### Exercise task
Copy the items from the line containing "Click blue marker 2 on estimates graph" through the line containing "tap(337, 94)", both included, reproducing every line character for character.

[Rows of pointing data]
##############################

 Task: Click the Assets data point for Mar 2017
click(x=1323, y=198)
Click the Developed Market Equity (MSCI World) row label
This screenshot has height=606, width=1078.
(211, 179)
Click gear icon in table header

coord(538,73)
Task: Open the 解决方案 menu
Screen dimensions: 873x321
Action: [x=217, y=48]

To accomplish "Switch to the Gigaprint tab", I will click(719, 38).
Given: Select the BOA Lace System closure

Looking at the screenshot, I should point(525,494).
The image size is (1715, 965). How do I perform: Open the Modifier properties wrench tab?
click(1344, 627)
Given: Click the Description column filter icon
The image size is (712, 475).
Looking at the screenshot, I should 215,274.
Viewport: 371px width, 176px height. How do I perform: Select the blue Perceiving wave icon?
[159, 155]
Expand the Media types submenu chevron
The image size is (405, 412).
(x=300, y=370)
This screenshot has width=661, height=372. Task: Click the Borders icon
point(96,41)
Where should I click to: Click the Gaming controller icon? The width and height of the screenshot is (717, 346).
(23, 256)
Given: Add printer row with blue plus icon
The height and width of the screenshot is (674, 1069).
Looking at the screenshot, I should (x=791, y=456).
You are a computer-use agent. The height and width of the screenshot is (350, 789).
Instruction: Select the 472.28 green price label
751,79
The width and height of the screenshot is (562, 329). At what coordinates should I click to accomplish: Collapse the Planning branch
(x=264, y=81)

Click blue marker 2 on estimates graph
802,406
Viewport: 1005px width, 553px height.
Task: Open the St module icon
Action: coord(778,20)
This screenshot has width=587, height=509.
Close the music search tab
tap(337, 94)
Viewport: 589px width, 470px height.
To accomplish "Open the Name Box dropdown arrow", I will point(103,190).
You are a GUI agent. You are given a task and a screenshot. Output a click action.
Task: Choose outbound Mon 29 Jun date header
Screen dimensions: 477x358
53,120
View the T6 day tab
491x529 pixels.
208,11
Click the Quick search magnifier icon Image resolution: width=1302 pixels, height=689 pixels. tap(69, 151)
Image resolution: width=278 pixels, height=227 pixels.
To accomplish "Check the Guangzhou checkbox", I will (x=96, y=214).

##############################

### Solved problem
Click blue marker 2 on estimates graph
802,406
Viewport: 1005px width, 553px height.
Task: Open the St module icon
Action: coord(778,20)
This screenshot has width=587, height=509.
Close the music search tab
tap(337, 94)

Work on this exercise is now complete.